Sans toi...


La verdad es que sumar a éste “circo mediático” otro discurso sobraría, pero no está demás. No he sido de esas personas que simplemente han pasado por “el muro”. Y es que la vida consiste en dibujarse en la parte más alta del pódium, meter tripa en las fotografías, aparecer en un Facebook y decir “te echaré de menos” cuando cómo amigo nunca has estado. A veces la vida es vergonzosa incluso cuando ésta termina.


Otras veces la vida es como lanzar un reloj de pulsera contra el suelo. Se fragmenta en mil cristales. En un estrépito. A veces la vida nos vuelve a sorprender y lo remata con la suela del zapato. Con la elocuencia que viene desde ver las cosas con perspectiva, hoy creo que lo mejor que podemos hacer es fijar con cola las manecillas para que se sitúen en las dos menos diez. Esa hora con sonrisa, al menos expresa gratitud.

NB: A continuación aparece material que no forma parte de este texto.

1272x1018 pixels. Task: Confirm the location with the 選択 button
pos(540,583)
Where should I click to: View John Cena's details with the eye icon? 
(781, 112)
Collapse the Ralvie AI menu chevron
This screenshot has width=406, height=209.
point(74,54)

Eva, Sergi, Laureta, Joel, Ingrid, Gloria, Susanna. Hoy he visto una cuarta dimensión paralela dónde habéis quedado confinados todos vosotros. Vosotros y, por lo visto, mi capacidad de ponerme melancólica. Desde esa dimensión sólo digo que podéis contar conmigo.


El tiempo pretérito se ha jodido, está minusválido, oxidado. No voy a contar vivencias de tiempos pasados porque podrían ser tanta que llenasen éste tiempo presente, y éste presente es “tiempo de silencio”. A pesar de que no son nuevas noticias que durante tantos años he sentido empatía por personas que se pasan todo el hilo argumental de un libro o las dos horas de cine compadeciéndose de sí mismos. ¿Podríamos hablar de lo real?.


Pensemos en Ariadna. Lo real consiste en andar el camino, que la vida es sólo una y tiene cuatro días: uno llueve y el otro nieva, que hay que llenarla de emociones y momentos, que en el precio de las cosas hay que ahondar y encontrar su valor. Los detalles, las miradas, los cafés de cuatro horas y las noches que se nos van de las manos y se convierten en mañanas. Para mi la vida es encontrar detalles de orden en el desorden que ella misma posee. No es decir que haces, es hacerlo. En ese punto estoy orgullosa porque se que Ariadna ha vivido sin almidonar, al 120% y sin medias tintas.


Lo real es que una despedida es necesaria para volver a reencontrarse con uno mismo, con las cosas... Y un reencuentro, después de un momento o después de toda una vida, es algo inevitable. Hay muchos lugares en los que me reencontraré contigo. Todos tenemos un lugar dónde la recordamos y será indeleble.


La vida es UNA, sólo una. Sólo en la agonía de despedirnos somos capaces de entender la profundidad de nuestro amor. Si no tratáis de salvar el amor que tenéis, una vez perdido, lo perderéis todo.


¿Sabremos diferenciar batallas de guerra?, es decir: ¿Sabremos diferenciar la trama del desenlace?.


Si en éste punto Ariadna estuviera escuchando ésto, se encendería un cigarro y le sobrarían motivos para irse a encontrar a la plaza Sant Felip Neri.


¿Qué hacéis sentados?. No os compadezcáis. Vivid como ella quería que vivieseis. Disfrazaos de vosotros.


Búsquemos oceános dónde sólo hay charcos y saltemos en ellos.